Copy the rows below word for word, starting with the line that contains "Focus the Host Name input field" and continuing through the final line of the rows.

Rows on finding words and elements:
* * * *
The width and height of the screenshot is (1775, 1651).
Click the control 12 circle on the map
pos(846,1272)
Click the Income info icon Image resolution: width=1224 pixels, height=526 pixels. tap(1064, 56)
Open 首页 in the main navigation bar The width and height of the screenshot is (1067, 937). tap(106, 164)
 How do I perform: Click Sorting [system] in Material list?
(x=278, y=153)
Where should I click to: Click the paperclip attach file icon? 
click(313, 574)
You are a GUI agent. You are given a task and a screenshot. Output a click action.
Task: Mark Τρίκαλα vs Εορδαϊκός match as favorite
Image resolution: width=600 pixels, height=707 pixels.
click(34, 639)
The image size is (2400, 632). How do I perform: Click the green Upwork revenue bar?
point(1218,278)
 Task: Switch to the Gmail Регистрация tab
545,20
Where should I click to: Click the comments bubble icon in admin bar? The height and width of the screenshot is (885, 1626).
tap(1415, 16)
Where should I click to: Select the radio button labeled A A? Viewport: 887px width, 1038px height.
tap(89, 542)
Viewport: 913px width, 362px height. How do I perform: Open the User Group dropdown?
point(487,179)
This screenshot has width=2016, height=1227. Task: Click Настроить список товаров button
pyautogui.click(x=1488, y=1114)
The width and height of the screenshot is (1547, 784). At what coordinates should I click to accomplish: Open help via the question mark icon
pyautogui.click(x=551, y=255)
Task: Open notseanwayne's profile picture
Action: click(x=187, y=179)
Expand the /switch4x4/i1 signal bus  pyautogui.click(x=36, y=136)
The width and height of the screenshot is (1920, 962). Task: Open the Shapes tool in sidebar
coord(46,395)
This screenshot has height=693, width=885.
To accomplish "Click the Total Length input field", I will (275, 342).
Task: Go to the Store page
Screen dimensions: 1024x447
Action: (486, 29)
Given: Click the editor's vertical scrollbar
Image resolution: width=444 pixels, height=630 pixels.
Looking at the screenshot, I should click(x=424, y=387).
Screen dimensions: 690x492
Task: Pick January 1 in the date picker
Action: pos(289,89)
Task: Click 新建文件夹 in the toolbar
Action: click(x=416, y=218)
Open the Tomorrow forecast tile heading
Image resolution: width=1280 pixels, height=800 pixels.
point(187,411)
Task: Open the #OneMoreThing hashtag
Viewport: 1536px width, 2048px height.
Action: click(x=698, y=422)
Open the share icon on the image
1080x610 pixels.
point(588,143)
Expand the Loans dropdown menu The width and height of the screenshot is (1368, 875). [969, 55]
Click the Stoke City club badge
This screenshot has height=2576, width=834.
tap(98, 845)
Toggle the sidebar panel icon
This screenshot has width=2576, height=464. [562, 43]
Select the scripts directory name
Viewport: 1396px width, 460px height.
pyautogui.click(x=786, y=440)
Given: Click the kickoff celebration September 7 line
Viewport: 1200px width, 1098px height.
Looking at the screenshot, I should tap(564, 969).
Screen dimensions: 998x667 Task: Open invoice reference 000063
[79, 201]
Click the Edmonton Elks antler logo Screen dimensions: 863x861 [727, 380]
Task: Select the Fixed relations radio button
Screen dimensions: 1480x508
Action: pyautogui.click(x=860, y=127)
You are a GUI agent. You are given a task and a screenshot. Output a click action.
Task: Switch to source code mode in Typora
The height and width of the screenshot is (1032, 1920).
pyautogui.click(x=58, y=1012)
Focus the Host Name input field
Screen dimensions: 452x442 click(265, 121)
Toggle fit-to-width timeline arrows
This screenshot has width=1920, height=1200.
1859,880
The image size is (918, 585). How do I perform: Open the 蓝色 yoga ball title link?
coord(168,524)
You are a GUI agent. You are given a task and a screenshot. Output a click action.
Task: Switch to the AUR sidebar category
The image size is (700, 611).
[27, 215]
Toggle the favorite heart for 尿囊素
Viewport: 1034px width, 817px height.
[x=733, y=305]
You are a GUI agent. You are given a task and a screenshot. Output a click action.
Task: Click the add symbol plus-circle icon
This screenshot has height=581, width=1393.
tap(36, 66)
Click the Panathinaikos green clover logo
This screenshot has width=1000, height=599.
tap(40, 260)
* * * *
EXERCISE ANSWER:
Focus the Host Name input field
Screen dimensions: 452x442 click(265, 121)
Toggle fit-to-width timeline arrows
This screenshot has width=1920, height=1200.
1859,880
The image size is (918, 585). How do I perform: Open the 蓝色 yoga ball title link?
coord(168,524)
You are a GUI agent. You are given a task and a screenshot. Output a click action.
Task: Switch to the AUR sidebar category
The image size is (700, 611).
[27, 215]
Toggle the favorite heart for 尿囊素
Viewport: 1034px width, 817px height.
[x=733, y=305]
You are a GUI agent. You are given a task and a screenshot. Output a click action.
Task: Click the add symbol plus-circle icon
This screenshot has height=581, width=1393.
tap(36, 66)
Click the Panathinaikos green clover logo
This screenshot has width=1000, height=599.
tap(40, 260)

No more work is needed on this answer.